SHORT EXERCISE A:
Answer these questions from the message about header size:
(i) What was HPACK designed to make possible?
(ii) Which three headers does the quoted message list as the ones proxies look at when forwarding requests?
(iii) On what date and at what time did K.Morgan write the quoted message?

Re: Header Size? Was: Our Schedule

HPACK was designed to make re-indexing when proxying possible.
It would require some complexity (one has to keep a map of
client-side-index to server-side-index when sharing state between
client-side and server-side), but such is often the tradeoff for optimality.

Poul's proposal to put routing info at the front pre-supposes that all
proxies use the same information for routing.This is often not the case.
As per my experience, his list is incomplete. Routing often happens due to
method, user-agent, cookie, accept-encoding, etc., and sometimes some
random headers that the proxy is configured to examine. Basically, I can't
predict what these may be today, and thus forcing an ordering doesn't help
my proxy in most use-cases. In many cases, I'll want to capture the entire
block of headers before forwarding to servers which my proxy may protect.
Again, having some specific headers listed first doesn't help in that use
case.

Regardless, though, if one could identify this list then with something
like HPACK one simply refers to the index of those data at the start of the
header block.
This has been discussed before, I'll point out.
-=R


On Sat, May 31, 2014 at 5:10 PM, <K.Morgan@iaea.org> wrote:

> Hi Poul-Henning-
>
> I'm not very familiar with proxy design and constraints, but it sounds
> like a reasonable idea to me. From a performance point of view, it seems
> like a bad idea for proxies to constantly decompress (and possibly
> recompress) headers.
>
> Could you achieve the same goal within the current spec by requiring the
> route headers to come first and uncompressed in the first HEADERS frame of
> a stream?
>
> Are these headers you mentioned the only three proxies ever need to look
> at when forwarding requests?
> >        Host:
> >        URL sans query part  (or possibly:  URL up to first '/')
> >        (X-)Forwarded-For:
>
> What about forwarding responses back to the client? I imagine you would
> want to do a similar thing. Same headers?

SUPPLIED DATA:

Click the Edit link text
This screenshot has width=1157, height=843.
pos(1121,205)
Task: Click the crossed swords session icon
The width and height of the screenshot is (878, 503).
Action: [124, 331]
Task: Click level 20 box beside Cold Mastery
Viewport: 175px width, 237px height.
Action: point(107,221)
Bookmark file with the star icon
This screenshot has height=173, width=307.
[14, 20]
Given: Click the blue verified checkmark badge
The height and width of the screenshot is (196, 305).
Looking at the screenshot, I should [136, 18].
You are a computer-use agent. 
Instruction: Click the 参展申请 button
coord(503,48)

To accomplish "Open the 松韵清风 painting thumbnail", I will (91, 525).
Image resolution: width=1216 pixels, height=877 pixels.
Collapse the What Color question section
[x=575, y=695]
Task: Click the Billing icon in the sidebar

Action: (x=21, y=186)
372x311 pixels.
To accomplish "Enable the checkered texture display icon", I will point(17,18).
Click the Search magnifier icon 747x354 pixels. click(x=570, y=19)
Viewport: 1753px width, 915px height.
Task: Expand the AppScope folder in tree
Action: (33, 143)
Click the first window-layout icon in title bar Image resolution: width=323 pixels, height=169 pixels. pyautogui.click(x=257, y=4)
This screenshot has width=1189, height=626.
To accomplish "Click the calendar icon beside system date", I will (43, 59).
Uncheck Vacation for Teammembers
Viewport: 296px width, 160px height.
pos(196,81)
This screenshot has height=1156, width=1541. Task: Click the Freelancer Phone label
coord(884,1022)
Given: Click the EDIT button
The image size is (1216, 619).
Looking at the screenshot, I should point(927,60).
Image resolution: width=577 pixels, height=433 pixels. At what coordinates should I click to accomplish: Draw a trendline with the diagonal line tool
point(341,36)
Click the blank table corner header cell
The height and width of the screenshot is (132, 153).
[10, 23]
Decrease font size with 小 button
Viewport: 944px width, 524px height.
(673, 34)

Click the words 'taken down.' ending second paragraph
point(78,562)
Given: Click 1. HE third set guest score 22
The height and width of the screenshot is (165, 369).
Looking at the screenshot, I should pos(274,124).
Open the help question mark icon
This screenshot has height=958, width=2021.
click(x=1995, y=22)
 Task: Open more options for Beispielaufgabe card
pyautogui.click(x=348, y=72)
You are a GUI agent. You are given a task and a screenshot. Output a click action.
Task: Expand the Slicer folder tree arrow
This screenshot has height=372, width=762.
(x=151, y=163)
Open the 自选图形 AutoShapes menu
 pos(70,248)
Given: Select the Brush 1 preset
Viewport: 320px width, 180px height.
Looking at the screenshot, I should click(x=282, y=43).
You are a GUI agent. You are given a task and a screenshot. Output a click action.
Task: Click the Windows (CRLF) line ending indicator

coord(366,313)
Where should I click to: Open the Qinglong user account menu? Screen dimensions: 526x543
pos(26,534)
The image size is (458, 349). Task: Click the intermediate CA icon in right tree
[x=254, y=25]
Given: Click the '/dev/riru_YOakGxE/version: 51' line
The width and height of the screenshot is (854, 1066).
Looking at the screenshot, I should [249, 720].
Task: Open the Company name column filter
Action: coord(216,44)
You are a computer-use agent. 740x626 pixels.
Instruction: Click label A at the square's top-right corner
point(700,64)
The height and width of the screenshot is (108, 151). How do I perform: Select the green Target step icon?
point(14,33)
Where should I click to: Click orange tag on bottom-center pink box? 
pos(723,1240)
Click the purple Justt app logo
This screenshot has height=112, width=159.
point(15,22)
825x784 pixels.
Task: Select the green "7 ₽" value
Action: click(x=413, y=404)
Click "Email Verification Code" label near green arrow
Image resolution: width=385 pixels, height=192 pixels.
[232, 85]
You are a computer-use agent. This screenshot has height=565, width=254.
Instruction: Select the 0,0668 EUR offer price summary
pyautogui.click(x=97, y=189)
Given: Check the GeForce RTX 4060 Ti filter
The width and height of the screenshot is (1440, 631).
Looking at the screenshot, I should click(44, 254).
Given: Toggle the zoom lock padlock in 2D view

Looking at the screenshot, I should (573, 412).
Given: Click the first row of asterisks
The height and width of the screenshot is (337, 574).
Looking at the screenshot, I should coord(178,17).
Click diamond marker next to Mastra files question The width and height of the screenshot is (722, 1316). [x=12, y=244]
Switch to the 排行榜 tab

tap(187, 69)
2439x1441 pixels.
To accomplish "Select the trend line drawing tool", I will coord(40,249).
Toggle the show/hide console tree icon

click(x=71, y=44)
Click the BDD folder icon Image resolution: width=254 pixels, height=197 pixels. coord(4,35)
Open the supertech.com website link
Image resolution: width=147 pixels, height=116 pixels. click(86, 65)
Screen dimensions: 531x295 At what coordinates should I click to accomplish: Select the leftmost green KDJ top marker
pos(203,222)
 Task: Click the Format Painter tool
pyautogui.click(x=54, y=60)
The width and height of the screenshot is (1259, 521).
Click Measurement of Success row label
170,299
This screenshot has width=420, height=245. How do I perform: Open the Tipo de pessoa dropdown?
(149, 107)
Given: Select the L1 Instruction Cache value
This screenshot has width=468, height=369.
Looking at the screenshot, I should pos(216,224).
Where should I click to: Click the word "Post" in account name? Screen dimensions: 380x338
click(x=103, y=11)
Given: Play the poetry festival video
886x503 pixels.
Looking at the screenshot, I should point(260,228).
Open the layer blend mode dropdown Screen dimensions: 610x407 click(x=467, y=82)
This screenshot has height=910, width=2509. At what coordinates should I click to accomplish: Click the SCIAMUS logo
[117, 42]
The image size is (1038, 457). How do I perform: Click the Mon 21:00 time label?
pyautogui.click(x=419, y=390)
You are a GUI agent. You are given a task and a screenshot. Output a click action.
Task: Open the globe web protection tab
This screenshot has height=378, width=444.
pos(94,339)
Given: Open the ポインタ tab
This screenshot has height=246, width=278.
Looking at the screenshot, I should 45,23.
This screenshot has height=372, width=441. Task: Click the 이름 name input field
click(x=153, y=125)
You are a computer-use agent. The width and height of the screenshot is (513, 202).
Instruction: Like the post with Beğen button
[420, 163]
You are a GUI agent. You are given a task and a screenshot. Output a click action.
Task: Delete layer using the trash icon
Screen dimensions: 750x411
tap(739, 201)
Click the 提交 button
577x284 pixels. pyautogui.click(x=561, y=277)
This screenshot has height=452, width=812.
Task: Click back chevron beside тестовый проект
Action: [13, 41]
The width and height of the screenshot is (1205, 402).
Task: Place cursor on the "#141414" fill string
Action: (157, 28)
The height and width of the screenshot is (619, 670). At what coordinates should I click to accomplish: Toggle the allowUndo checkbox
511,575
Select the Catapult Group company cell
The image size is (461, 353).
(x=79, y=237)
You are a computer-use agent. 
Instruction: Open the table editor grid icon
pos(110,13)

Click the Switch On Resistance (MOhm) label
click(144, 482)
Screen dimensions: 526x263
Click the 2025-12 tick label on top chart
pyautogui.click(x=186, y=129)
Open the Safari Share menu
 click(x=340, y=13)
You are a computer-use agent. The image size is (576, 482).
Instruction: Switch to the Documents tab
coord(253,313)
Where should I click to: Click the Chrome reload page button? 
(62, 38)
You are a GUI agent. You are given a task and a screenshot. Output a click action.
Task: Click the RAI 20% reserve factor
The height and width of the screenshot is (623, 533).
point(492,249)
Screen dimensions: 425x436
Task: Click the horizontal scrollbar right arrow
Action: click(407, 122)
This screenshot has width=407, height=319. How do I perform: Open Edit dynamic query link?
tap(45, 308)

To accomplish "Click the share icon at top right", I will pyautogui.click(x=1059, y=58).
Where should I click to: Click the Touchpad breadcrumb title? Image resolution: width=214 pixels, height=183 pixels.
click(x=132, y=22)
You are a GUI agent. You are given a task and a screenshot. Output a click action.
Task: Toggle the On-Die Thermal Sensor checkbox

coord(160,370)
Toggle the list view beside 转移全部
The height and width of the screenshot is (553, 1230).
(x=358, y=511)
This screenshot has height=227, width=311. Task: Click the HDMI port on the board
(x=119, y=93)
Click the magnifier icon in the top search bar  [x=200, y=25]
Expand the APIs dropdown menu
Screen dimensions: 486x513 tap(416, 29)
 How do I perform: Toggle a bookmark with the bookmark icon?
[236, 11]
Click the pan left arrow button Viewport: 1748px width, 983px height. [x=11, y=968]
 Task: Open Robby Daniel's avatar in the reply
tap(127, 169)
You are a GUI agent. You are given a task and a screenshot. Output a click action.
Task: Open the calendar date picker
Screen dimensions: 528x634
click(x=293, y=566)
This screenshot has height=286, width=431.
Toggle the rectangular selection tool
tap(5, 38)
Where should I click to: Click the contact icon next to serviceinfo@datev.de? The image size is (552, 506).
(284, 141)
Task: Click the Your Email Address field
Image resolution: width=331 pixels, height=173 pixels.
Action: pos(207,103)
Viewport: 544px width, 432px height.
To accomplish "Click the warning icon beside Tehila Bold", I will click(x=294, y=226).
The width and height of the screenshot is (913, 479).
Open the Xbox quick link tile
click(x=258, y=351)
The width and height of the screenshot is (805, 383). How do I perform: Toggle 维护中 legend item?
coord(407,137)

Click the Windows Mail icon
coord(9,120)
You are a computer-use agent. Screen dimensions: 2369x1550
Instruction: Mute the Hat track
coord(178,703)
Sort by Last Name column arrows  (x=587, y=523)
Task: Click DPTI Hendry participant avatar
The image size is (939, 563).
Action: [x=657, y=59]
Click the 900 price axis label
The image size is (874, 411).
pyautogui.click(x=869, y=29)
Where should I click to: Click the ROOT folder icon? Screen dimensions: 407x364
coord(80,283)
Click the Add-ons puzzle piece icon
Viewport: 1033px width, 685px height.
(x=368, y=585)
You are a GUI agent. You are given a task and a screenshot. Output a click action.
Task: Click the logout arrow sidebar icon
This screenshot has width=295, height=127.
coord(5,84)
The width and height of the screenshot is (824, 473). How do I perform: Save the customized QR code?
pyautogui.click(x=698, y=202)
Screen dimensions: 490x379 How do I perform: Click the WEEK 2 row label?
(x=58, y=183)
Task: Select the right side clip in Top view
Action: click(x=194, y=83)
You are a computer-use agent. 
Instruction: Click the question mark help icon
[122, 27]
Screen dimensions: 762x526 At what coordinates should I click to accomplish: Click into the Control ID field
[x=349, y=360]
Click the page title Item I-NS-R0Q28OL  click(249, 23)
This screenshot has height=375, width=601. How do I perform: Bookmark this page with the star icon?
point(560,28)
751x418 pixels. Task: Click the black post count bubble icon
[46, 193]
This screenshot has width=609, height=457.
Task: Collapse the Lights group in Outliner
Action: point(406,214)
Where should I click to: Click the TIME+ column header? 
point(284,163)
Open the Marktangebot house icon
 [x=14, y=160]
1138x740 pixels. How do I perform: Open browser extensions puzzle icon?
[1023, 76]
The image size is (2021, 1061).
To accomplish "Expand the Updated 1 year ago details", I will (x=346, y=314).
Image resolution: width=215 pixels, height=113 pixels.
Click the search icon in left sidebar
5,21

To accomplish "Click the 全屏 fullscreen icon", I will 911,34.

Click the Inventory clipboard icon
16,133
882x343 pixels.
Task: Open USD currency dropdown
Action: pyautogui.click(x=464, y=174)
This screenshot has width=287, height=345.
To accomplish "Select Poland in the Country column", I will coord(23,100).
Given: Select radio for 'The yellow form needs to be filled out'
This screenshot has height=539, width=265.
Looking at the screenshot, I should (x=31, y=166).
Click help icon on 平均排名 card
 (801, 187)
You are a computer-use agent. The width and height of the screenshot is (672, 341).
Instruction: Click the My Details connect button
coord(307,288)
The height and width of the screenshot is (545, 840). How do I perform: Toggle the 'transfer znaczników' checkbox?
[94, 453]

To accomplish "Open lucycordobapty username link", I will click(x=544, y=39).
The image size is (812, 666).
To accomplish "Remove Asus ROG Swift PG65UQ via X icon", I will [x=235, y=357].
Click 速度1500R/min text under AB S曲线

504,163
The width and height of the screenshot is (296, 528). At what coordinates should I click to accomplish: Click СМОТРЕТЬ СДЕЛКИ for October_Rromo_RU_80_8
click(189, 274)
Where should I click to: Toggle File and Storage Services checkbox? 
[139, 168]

SHORT EXERCISE B: From the rows, return verbatim the lines from the line containing "Switch to the 排行榜 tab" up to and including the line containing "Open the layer".

ANSWER A:
(i) Re-indexing when proxying.
(ii) Host:, URL sans query part (or possibly: URL up to first '/'), and (X-)Forwarded-For:.
(iii) Sat, May 31, 2014 at 5:10 PM.

ANSWER B:
Switch to the 排行榜 tab

tap(187, 69)
2439x1441 pixels.
To accomplish "Select the trend line drawing tool", I will coord(40,249).
Toggle the show/hide console tree icon

click(x=71, y=44)
Click the BDD folder icon Image resolution: width=254 pixels, height=197 pixels. coord(4,35)
Open the supertech.com website link
Image resolution: width=147 pixels, height=116 pixels. click(86, 65)
Screen dimensions: 531x295 At what coordinates should I click to accomplish: Select the leftmost green KDJ top marker
pos(203,222)
 Task: Click the Format Painter tool
pyautogui.click(x=54, y=60)
The width and height of the screenshot is (1259, 521).
Click Measurement of Success row label
170,299
This screenshot has width=420, height=245. How do I perform: Open the Tipo de pessoa dropdown?
(149, 107)
Given: Select the L1 Instruction Cache value
This screenshot has width=468, height=369.
Looking at the screenshot, I should pos(216,224).
Where should I click to: Click the word "Post" in account name? Screen dimensions: 380x338
click(x=103, y=11)
Given: Play the poetry festival video
886x503 pixels.
Looking at the screenshot, I should point(260,228).
Open the layer blend mode dropdown Screen dimensions: 610x407 click(x=467, y=82)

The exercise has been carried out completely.